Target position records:
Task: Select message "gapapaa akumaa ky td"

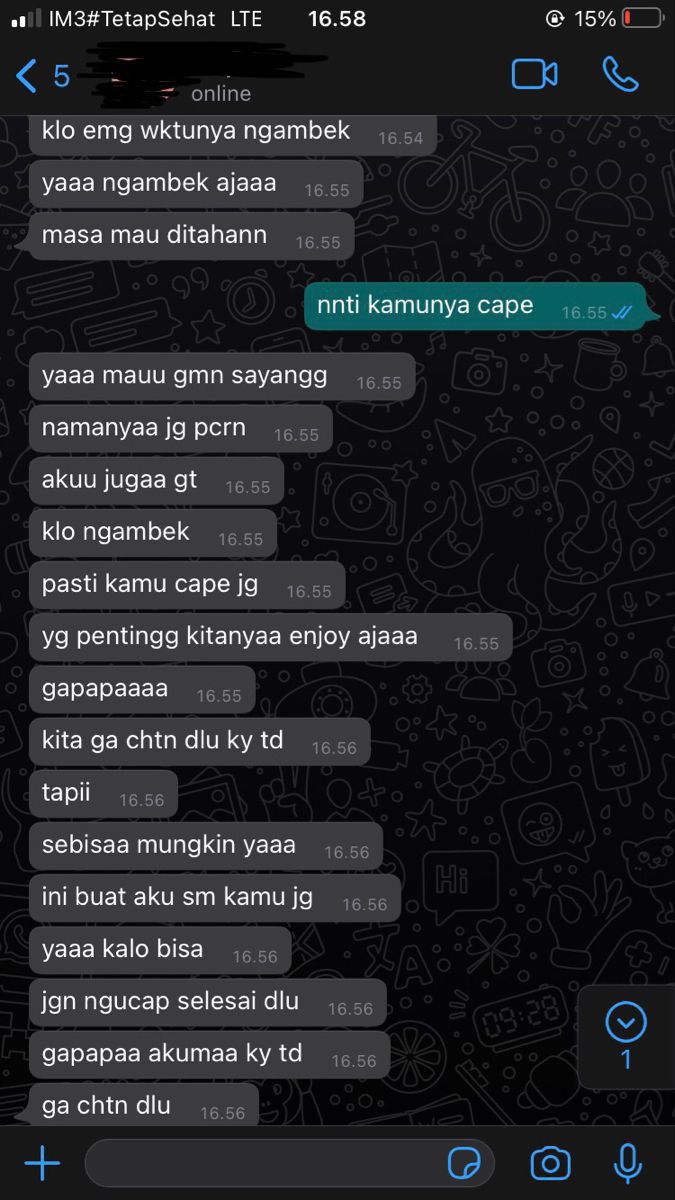Action: click(x=209, y=1054)
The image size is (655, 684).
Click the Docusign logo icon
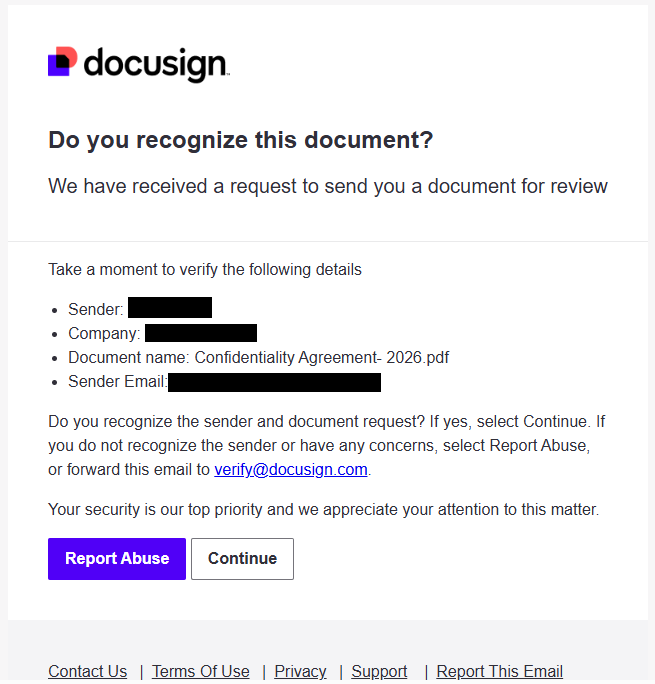(62, 62)
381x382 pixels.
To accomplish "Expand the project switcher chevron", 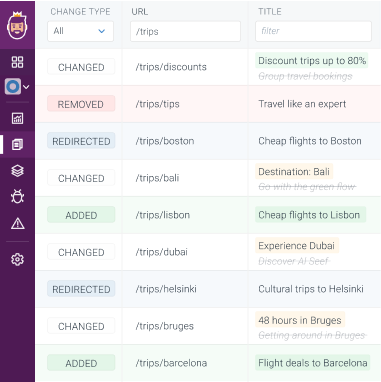I will coord(26,87).
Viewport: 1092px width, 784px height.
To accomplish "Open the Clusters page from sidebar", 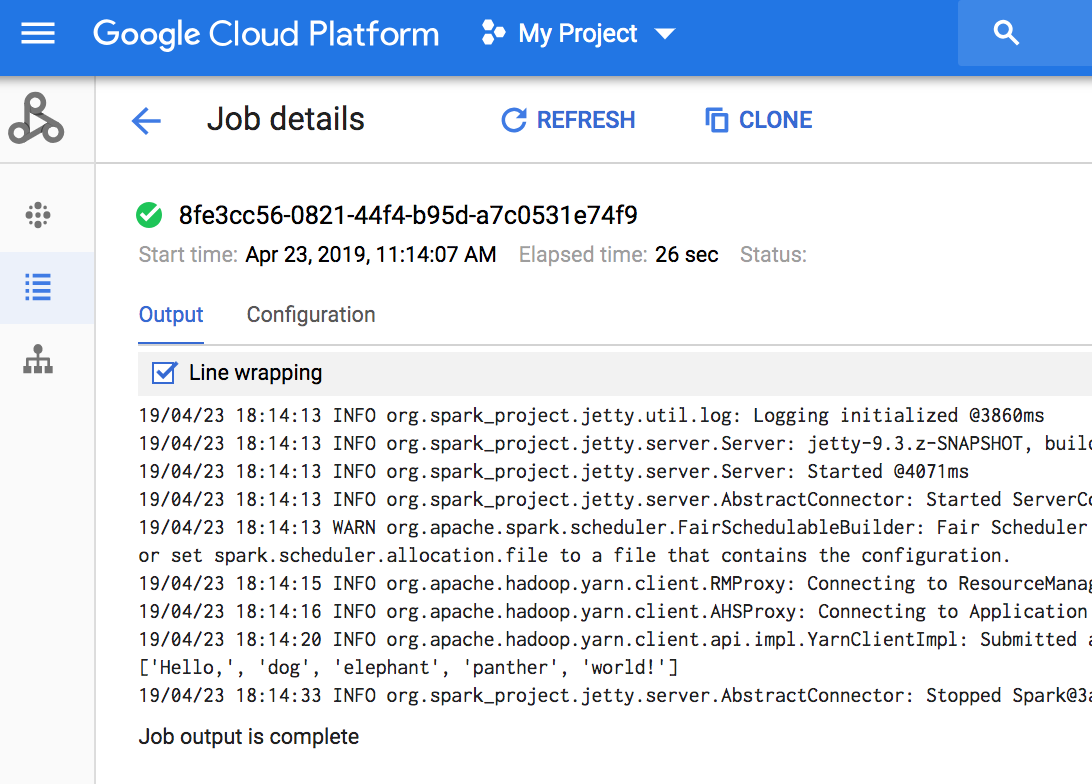I will tap(38, 215).
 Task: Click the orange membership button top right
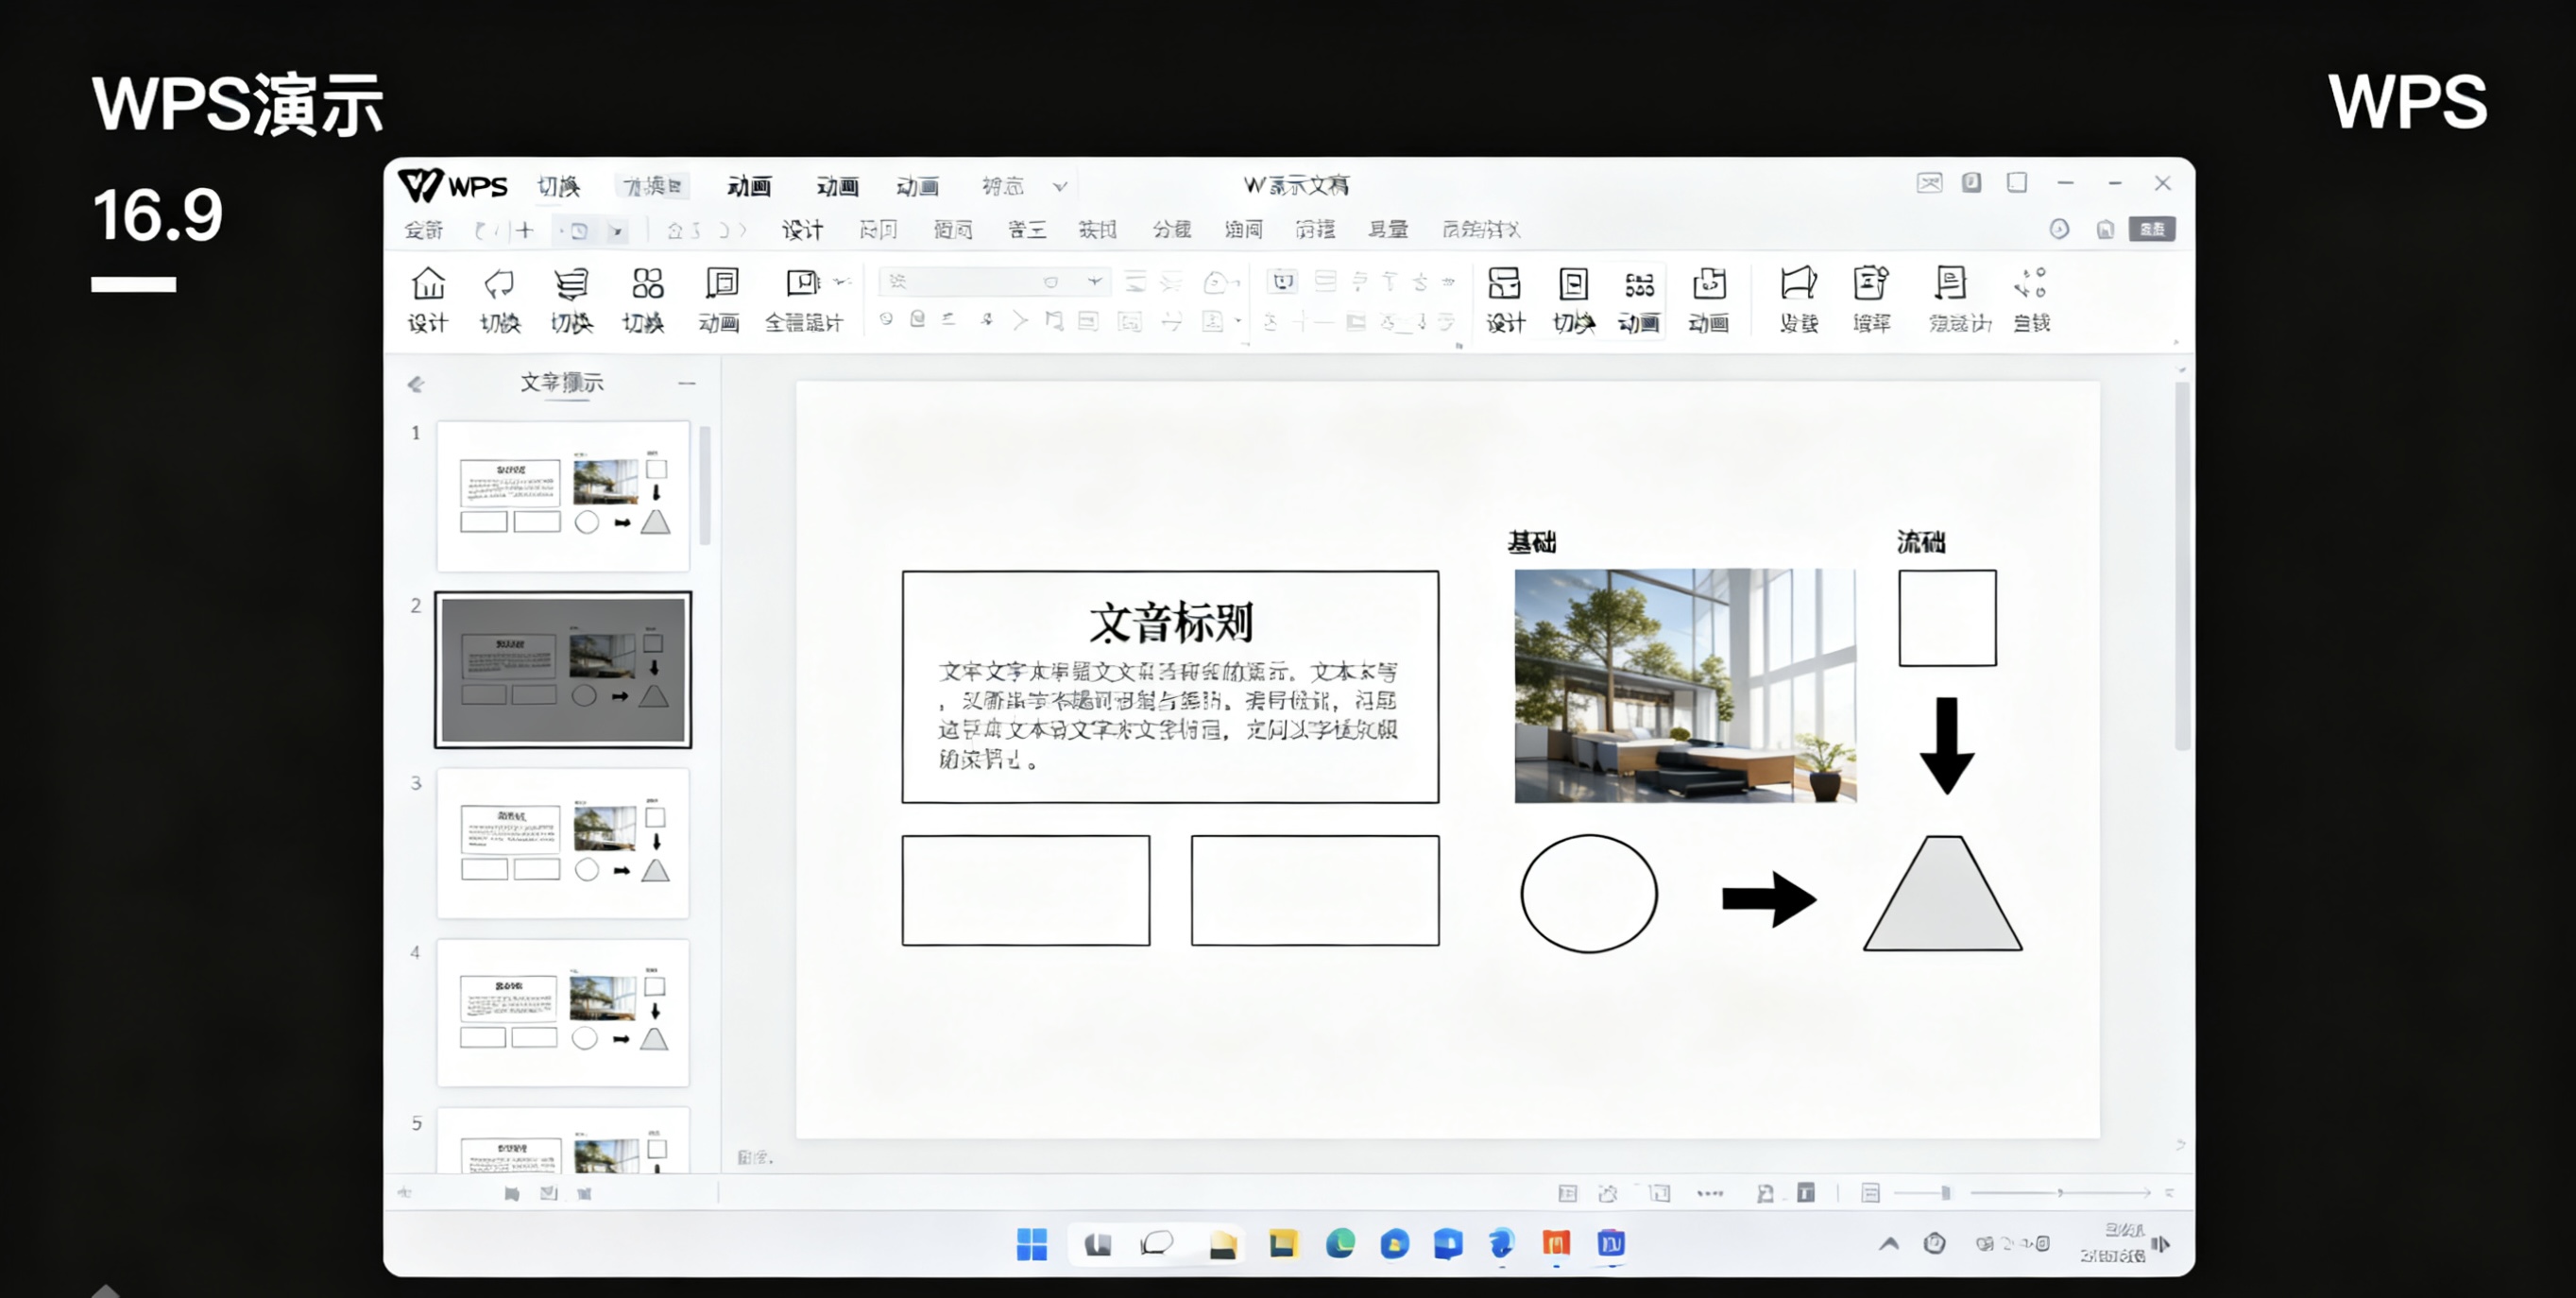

→ What you have to do
Which lines of the entries contain the word "Task"? Pick out each of them and copy it, matching case exactly.

→ Output of the exercise
Task: Select message "gapapaa akumaa ky td"
 Task: Click the orange membership button top right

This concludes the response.